_Task goal_.
Convert the records from the line with "Contacter le webmestre (839, 1818)" to the line with "2026 (50, 691)" into a JSON list of strings, one string per line.

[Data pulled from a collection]

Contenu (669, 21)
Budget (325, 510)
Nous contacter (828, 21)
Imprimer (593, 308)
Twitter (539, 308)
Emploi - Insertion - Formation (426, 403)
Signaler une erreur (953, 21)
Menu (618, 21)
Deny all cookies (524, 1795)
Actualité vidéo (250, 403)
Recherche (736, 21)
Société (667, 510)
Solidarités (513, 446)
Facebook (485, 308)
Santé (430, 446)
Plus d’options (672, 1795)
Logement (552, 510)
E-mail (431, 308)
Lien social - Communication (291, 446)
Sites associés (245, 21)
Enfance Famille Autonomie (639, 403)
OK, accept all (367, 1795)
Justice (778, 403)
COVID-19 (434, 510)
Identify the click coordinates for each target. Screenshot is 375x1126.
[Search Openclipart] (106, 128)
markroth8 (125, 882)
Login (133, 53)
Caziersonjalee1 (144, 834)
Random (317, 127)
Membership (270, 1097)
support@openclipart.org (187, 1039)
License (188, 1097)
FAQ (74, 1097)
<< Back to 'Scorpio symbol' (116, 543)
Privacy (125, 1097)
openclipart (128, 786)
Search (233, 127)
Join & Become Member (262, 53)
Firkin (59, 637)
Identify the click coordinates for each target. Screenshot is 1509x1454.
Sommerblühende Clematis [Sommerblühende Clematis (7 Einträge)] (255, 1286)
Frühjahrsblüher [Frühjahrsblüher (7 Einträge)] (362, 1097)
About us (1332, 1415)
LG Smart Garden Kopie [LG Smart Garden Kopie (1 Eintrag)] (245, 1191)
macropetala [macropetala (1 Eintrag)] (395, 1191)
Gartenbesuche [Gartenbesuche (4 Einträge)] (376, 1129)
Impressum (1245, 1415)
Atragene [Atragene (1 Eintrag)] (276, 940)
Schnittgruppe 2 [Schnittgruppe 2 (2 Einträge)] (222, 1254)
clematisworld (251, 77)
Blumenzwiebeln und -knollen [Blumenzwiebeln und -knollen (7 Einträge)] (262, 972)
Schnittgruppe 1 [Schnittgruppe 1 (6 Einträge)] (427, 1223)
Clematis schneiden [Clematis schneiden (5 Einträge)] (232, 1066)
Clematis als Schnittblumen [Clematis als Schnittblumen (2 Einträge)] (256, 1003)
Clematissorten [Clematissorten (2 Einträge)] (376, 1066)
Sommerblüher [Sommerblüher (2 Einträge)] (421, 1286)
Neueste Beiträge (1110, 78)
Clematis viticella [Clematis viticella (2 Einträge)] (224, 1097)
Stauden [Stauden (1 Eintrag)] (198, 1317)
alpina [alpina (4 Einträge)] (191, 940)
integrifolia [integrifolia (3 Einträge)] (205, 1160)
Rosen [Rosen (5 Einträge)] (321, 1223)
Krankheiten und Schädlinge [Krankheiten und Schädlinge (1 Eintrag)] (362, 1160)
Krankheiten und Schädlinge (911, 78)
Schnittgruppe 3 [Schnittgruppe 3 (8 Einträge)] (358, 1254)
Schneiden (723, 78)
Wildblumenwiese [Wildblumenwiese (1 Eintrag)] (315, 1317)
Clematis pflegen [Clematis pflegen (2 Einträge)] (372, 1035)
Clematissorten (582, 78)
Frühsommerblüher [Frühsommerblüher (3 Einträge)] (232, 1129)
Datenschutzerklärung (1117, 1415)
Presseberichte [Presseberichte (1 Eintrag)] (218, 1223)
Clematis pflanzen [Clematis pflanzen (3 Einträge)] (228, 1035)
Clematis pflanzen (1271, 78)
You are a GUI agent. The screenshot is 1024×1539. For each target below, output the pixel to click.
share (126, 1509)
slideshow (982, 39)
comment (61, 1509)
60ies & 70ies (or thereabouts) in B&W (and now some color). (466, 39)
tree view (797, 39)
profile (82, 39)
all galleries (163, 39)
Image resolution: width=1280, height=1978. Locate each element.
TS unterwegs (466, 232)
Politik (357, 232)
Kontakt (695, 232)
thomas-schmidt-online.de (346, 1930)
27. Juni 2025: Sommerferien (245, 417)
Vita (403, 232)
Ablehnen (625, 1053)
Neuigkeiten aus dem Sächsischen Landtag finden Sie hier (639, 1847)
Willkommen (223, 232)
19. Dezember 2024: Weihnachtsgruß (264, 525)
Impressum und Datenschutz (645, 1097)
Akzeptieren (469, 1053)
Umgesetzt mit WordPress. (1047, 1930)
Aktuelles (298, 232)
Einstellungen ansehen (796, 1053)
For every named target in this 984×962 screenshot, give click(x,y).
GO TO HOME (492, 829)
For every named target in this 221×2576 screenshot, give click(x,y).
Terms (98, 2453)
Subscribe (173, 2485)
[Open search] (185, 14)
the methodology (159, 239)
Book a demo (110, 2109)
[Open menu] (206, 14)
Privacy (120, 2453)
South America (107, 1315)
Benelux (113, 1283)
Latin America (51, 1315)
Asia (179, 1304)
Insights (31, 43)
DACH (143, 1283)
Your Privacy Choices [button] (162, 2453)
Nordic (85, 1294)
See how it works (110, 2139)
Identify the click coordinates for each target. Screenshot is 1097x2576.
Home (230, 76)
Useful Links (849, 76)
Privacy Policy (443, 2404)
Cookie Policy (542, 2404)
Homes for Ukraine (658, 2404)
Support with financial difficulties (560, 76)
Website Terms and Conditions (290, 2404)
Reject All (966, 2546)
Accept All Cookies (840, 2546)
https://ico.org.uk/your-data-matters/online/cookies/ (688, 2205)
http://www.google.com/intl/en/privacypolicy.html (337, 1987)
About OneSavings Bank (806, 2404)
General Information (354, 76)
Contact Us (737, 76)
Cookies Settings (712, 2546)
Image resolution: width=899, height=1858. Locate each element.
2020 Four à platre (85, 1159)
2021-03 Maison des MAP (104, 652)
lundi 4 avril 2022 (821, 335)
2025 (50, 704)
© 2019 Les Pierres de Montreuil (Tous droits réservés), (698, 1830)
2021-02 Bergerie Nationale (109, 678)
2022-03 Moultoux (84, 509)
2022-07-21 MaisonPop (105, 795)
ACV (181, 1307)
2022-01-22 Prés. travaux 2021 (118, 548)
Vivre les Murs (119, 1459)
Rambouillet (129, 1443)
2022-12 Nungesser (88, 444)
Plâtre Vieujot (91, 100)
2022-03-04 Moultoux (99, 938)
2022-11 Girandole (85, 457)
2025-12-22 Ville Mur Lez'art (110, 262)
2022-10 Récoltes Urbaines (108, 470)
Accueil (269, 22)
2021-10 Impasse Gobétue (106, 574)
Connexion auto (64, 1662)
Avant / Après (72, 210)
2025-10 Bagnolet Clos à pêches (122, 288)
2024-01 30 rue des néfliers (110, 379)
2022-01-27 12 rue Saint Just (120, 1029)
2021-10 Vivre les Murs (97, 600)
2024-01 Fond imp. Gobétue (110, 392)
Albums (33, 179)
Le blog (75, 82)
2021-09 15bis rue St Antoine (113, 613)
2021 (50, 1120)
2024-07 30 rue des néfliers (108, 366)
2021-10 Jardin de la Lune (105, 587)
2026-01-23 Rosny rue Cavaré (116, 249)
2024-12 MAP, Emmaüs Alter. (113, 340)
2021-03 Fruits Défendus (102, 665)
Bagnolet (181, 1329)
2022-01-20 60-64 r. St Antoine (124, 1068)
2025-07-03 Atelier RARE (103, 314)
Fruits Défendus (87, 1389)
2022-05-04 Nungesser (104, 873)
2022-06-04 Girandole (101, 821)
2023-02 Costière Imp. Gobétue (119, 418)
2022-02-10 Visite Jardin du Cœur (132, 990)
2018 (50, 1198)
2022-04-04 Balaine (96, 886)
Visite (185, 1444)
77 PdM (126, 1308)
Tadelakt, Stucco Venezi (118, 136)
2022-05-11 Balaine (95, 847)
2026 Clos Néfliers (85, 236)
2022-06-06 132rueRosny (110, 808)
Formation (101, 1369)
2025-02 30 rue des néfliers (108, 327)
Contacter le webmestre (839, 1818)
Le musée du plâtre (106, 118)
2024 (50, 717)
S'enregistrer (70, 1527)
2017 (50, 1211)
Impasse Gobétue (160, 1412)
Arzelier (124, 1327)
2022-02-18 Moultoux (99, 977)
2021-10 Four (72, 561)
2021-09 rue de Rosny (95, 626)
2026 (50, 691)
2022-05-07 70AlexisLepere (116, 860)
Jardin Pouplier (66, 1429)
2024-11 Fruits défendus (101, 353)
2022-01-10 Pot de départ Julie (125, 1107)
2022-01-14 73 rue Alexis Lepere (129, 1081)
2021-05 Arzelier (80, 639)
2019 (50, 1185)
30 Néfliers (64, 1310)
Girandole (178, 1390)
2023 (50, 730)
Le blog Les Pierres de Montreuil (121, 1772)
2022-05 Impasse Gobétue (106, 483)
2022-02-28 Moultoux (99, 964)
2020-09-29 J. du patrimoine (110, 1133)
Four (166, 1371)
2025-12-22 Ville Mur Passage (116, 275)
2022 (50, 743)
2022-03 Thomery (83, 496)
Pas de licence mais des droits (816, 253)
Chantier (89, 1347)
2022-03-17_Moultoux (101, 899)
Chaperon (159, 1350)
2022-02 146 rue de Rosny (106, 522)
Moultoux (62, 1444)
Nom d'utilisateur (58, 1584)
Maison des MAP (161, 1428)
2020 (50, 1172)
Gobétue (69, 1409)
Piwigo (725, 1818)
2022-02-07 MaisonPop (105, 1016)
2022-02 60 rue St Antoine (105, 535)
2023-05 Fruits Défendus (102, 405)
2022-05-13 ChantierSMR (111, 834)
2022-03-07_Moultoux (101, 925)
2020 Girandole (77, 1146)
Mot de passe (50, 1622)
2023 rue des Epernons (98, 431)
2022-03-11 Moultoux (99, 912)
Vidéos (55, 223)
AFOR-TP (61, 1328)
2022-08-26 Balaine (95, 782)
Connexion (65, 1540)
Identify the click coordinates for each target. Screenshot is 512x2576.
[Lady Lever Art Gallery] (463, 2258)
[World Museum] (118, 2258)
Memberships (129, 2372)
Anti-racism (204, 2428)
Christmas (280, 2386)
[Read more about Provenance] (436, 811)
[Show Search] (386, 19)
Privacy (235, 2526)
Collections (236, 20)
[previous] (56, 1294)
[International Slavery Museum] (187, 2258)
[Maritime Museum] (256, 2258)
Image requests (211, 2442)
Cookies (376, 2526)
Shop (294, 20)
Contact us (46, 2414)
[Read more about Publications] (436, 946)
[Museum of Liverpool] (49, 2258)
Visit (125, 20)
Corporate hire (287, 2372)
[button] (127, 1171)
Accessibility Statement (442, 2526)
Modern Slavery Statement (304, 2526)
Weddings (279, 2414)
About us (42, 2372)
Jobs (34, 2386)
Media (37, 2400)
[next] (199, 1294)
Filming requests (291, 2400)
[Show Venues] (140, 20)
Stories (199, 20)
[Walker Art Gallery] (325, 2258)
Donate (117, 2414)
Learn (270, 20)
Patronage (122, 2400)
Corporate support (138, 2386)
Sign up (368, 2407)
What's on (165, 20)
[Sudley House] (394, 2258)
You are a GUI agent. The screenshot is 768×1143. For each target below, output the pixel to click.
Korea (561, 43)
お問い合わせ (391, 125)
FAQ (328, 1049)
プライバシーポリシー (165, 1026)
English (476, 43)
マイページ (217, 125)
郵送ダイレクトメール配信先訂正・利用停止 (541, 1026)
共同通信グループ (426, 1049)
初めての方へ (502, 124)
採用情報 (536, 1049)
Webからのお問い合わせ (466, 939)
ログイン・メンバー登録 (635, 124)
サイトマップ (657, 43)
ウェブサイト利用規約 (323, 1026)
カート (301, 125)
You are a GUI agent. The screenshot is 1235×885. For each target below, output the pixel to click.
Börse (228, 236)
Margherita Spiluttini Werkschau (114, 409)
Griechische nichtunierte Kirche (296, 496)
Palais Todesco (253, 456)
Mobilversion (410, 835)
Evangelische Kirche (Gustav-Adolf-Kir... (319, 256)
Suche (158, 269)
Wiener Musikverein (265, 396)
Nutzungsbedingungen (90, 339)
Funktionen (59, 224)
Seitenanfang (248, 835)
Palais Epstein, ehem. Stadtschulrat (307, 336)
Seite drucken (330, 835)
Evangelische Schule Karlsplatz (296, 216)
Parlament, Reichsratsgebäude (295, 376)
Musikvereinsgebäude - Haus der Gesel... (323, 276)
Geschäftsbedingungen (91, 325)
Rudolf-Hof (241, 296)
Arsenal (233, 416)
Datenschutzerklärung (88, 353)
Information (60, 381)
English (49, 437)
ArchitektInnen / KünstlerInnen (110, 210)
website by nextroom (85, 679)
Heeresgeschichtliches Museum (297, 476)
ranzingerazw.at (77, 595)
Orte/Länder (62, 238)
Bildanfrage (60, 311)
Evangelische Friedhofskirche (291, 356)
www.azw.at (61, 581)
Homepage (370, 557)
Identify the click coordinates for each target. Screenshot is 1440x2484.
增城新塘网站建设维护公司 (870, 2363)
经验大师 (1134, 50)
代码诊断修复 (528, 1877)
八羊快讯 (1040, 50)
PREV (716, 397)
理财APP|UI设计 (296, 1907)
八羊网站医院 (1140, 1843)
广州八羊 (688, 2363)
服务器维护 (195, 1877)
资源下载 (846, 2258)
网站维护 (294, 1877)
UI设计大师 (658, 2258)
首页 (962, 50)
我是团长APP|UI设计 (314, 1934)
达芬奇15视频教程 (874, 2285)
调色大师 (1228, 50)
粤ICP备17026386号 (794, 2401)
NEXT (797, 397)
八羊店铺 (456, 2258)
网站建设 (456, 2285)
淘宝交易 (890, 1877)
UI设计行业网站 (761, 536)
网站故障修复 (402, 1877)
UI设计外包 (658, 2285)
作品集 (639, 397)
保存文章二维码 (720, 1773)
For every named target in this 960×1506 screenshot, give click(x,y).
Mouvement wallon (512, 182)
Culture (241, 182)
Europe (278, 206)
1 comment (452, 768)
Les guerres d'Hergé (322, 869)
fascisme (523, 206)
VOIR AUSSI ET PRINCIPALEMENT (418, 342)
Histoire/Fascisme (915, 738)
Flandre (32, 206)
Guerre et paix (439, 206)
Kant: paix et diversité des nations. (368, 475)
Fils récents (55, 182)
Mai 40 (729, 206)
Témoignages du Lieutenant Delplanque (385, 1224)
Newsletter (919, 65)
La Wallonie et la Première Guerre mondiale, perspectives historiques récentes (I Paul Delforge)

_Exercise output_.
[
  "Contacter le webmestre (839, 1818)",
  "Le musée du plâtre (106, 118)",
  "2024 (50, 717)",
  "S'enregistrer (70, 1527)",
  "2017 (50, 1211)",
  "Impasse Gobétue (160, 1412)",
  "Arzelier (124, 1327)",
  "2022-02-18 Moultoux (99, 977)",
  "2021-10 Four (72, 561)",
  "2021-09 rue de Rosny (95, 626)",
  "2026 (50, 691)"
]